§ What the task requires: Copy verbatim the block of lines in the entries below whose first line contains "Task: Click the search" and whose last line contains "Click the shape layer filter icon". Leave out all other lines.

[Dataset excerpts]
--------------------
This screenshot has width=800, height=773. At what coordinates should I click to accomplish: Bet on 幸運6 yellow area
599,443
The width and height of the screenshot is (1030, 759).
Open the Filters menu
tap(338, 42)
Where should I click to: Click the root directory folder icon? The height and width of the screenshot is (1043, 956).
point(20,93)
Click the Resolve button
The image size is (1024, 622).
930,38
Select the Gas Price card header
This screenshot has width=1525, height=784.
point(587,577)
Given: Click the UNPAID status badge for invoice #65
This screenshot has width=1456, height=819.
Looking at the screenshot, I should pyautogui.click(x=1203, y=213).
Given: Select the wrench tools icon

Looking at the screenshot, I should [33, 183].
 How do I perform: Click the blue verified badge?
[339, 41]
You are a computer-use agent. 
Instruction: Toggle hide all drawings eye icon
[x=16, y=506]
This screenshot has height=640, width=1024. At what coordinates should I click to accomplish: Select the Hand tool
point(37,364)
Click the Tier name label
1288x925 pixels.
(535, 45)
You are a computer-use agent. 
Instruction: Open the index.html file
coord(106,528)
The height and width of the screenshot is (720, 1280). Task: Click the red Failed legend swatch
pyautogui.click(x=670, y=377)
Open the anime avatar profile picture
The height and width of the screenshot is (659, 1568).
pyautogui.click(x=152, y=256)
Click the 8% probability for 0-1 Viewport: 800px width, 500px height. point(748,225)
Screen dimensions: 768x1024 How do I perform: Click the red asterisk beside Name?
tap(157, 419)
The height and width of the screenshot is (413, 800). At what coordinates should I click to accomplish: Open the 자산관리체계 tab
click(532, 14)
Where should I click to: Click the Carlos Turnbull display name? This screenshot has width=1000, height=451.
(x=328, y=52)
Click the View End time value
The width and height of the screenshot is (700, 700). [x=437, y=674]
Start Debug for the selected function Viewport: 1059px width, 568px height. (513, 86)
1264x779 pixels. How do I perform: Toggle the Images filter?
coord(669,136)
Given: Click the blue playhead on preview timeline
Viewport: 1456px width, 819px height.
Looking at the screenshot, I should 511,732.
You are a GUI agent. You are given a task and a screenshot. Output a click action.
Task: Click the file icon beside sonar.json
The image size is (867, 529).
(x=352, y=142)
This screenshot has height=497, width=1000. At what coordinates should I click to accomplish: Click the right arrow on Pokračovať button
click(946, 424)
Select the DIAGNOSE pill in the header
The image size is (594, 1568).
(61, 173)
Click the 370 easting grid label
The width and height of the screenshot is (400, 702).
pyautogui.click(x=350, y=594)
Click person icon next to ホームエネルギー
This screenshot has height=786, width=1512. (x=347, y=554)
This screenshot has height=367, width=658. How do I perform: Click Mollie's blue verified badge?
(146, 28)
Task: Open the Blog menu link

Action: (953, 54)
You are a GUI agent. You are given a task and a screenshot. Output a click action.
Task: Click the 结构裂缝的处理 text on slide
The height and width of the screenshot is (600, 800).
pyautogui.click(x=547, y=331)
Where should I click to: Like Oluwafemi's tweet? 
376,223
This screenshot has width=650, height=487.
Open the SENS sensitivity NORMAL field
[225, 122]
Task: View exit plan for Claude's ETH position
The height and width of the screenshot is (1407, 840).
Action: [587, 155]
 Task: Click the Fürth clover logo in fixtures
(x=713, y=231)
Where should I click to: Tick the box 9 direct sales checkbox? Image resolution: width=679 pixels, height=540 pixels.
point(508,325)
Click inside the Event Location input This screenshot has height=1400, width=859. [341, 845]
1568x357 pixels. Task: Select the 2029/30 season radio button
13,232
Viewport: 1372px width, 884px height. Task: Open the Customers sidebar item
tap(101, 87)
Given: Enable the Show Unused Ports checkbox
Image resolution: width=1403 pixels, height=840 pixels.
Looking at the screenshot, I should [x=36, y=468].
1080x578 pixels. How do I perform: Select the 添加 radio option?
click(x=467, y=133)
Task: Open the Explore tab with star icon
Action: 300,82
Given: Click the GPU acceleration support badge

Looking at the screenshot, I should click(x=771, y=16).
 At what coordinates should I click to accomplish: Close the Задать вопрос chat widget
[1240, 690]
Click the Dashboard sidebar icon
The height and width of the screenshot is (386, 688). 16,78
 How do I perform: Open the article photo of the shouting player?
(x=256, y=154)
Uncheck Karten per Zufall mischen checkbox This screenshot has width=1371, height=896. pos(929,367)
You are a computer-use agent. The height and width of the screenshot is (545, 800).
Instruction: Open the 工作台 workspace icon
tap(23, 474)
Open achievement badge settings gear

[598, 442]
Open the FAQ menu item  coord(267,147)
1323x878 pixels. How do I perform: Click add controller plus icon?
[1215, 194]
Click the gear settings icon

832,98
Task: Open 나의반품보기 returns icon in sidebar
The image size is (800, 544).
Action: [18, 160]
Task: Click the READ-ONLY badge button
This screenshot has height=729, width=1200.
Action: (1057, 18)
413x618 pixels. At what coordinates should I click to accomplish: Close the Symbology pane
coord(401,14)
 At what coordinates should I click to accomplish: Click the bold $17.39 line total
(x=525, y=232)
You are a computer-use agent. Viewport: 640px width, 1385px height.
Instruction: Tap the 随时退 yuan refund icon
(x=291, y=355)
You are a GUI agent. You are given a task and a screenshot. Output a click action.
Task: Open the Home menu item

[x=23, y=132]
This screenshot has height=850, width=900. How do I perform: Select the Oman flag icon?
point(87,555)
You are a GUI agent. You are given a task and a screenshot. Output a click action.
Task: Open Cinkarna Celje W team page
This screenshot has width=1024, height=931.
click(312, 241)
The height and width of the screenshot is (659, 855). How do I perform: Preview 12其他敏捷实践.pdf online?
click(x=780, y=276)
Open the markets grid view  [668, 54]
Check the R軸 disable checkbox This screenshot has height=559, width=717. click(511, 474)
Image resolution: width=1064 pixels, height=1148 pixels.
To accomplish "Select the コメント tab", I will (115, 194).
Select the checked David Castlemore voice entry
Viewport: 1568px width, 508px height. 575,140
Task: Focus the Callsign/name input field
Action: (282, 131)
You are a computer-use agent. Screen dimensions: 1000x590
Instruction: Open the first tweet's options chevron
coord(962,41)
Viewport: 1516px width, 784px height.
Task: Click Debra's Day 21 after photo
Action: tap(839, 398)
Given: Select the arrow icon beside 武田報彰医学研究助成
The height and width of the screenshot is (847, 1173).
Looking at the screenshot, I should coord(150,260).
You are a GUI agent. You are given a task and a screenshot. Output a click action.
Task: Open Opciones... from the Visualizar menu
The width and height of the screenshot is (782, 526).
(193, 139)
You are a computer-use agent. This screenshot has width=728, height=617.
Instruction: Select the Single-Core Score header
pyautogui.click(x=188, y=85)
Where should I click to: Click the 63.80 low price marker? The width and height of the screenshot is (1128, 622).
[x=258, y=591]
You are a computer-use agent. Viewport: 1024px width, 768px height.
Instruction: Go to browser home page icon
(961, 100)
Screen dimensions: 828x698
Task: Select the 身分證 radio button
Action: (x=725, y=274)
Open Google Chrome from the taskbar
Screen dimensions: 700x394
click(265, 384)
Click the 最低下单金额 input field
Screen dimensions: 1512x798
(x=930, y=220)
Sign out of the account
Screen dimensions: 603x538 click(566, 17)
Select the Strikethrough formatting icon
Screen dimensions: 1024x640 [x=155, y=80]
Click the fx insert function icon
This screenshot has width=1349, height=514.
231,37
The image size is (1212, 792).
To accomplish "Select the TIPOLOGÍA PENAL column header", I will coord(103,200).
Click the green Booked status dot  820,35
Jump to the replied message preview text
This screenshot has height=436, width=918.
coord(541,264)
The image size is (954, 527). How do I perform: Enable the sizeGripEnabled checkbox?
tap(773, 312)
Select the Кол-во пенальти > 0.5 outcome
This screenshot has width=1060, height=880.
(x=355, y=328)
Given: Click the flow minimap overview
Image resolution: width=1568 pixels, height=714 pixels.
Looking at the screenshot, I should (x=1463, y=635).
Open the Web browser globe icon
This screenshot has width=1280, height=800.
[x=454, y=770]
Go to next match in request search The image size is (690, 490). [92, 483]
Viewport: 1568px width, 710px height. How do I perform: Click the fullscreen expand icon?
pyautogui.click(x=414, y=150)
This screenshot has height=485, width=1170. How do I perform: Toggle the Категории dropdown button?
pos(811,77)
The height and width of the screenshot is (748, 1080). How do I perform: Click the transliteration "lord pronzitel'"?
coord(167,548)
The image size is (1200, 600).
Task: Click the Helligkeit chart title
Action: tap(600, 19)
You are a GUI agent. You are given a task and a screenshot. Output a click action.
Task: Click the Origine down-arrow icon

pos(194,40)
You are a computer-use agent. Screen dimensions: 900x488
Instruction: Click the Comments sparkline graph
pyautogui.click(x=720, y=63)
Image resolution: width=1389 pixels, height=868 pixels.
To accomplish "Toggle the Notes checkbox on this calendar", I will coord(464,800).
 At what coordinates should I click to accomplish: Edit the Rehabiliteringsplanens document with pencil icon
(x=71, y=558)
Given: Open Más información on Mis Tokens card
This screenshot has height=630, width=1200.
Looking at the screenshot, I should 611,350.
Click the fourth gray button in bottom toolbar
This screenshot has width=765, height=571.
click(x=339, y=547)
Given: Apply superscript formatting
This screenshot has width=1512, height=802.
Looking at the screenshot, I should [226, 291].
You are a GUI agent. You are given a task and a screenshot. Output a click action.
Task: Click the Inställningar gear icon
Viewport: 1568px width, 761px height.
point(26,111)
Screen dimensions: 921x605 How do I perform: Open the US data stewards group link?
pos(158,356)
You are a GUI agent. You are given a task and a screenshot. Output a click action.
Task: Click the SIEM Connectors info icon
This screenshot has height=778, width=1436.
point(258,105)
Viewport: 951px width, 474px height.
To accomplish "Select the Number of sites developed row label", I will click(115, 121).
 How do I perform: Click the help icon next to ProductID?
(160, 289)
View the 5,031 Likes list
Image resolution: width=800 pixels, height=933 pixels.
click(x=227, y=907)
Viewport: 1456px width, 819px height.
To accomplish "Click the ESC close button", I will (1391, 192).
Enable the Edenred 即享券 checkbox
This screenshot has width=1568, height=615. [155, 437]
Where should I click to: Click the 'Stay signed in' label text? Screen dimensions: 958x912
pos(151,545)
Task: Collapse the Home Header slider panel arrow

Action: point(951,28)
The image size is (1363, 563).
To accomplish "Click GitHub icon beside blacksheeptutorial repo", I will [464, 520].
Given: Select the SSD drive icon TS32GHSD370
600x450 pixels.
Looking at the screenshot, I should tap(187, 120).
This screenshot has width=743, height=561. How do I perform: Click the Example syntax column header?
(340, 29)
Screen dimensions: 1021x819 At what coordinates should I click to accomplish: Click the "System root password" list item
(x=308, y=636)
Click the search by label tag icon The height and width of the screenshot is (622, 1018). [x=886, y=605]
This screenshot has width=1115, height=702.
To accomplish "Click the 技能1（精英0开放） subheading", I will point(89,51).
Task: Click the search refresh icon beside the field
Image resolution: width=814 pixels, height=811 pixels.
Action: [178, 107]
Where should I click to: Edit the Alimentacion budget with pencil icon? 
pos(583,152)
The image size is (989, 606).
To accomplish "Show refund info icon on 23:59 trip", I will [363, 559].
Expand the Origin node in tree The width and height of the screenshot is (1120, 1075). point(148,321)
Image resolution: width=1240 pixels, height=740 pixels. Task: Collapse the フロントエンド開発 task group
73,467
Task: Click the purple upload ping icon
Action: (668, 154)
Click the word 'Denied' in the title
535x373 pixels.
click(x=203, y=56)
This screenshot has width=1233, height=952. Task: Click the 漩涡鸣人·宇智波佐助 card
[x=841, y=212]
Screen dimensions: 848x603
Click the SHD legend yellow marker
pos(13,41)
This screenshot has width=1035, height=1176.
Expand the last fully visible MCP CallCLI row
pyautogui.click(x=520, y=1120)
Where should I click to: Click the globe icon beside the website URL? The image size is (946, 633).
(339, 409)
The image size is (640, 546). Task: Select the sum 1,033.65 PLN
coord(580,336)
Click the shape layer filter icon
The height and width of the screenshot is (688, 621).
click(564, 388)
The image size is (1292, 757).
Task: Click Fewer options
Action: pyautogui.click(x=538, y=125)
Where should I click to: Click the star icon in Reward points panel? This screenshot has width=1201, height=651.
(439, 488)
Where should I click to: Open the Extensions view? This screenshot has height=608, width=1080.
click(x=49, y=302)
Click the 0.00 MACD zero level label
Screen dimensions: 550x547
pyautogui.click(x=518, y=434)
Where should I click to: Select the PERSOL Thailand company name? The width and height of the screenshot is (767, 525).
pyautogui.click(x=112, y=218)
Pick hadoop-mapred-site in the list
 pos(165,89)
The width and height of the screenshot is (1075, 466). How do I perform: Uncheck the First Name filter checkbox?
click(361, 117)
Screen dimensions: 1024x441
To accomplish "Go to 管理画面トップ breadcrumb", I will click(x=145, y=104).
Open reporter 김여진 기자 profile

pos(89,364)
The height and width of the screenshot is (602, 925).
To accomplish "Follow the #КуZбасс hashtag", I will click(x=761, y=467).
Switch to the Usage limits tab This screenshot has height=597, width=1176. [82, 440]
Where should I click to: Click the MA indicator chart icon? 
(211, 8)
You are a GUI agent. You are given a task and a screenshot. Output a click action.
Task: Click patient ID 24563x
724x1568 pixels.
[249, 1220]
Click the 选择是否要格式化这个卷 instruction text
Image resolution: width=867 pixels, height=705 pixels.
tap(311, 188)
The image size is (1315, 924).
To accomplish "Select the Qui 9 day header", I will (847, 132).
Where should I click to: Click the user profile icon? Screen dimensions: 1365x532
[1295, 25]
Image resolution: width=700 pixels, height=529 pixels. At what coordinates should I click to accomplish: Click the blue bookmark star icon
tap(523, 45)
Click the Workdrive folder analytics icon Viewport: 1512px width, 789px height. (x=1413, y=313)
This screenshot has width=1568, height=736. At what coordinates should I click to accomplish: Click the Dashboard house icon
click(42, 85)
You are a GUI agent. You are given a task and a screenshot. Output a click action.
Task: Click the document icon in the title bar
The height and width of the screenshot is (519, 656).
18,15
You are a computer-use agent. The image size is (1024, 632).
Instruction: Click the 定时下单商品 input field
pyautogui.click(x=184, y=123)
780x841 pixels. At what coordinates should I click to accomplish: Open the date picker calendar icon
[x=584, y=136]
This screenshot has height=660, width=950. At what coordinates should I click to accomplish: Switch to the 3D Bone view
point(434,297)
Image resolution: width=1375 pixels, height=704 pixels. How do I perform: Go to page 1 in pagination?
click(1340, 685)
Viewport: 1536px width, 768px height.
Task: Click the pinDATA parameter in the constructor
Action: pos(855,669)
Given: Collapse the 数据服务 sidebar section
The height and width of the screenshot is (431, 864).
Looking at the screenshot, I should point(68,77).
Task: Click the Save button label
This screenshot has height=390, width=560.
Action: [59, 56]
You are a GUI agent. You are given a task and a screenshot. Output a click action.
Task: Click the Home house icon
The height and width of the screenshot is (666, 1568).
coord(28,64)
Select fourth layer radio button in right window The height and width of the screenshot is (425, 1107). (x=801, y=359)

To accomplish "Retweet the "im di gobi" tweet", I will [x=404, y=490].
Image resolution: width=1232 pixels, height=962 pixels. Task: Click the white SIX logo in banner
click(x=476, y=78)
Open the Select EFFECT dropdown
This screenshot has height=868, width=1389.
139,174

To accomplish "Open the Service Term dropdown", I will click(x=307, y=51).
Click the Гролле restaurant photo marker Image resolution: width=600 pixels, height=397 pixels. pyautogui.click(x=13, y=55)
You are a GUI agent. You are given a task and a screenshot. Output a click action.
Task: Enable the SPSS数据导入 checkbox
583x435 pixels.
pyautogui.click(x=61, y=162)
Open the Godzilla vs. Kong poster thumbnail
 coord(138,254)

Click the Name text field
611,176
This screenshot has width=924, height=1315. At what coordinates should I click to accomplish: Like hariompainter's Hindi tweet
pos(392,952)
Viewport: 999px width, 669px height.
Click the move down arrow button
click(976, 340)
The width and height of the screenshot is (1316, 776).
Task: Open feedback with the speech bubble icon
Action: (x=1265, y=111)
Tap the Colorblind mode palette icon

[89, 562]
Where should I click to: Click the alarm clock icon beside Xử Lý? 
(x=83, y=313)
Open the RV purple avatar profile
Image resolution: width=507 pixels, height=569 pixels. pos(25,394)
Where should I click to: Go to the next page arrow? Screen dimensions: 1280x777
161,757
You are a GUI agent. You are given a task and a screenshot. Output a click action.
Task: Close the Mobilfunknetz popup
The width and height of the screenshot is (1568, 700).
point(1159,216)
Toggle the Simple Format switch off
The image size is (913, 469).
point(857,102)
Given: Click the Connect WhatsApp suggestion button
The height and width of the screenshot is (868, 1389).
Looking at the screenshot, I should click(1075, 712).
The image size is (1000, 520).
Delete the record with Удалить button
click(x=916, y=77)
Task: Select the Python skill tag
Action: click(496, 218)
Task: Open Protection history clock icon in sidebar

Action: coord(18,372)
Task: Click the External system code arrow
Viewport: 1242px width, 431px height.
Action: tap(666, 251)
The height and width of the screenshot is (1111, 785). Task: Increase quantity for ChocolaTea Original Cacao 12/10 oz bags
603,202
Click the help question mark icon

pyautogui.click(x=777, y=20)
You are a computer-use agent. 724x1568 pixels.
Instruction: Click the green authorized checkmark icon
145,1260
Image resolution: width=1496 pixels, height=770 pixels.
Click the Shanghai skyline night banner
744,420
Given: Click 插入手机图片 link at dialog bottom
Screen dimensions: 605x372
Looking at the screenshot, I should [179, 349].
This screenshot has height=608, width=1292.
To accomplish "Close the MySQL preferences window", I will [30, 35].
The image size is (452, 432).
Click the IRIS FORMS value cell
--------------------
§ Exercise output:
Task: Click the search refresh icon beside the field
Image resolution: width=814 pixels, height=811 pixels.
Action: [178, 107]
Where should I click to: Edit the Alimentacion budget with pencil icon? 
pos(583,152)
The image size is (989, 606).
To accomplish "Show refund info icon on 23:59 trip", I will [363, 559].
Expand the Origin node in tree The width and height of the screenshot is (1120, 1075). point(148,321)
Image resolution: width=1240 pixels, height=740 pixels. Task: Collapse the フロントエンド開発 task group
73,467
Task: Click the purple upload ping icon
Action: (668, 154)
Click the word 'Denied' in the title
535x373 pixels.
click(x=203, y=56)
This screenshot has width=1233, height=952. Task: Click the 漩涡鸣人·宇智波佐助 card
[x=841, y=212]
Screen dimensions: 848x603
Click the SHD legend yellow marker
pos(13,41)
This screenshot has width=1035, height=1176.
Expand the last fully visible MCP CallCLI row
pyautogui.click(x=520, y=1120)
Where should I click to: Click the globe icon beside the website URL? The image size is (946, 633).
(339, 409)
The image size is (640, 546). Task: Select the sum 1,033.65 PLN
coord(580,336)
Click the shape layer filter icon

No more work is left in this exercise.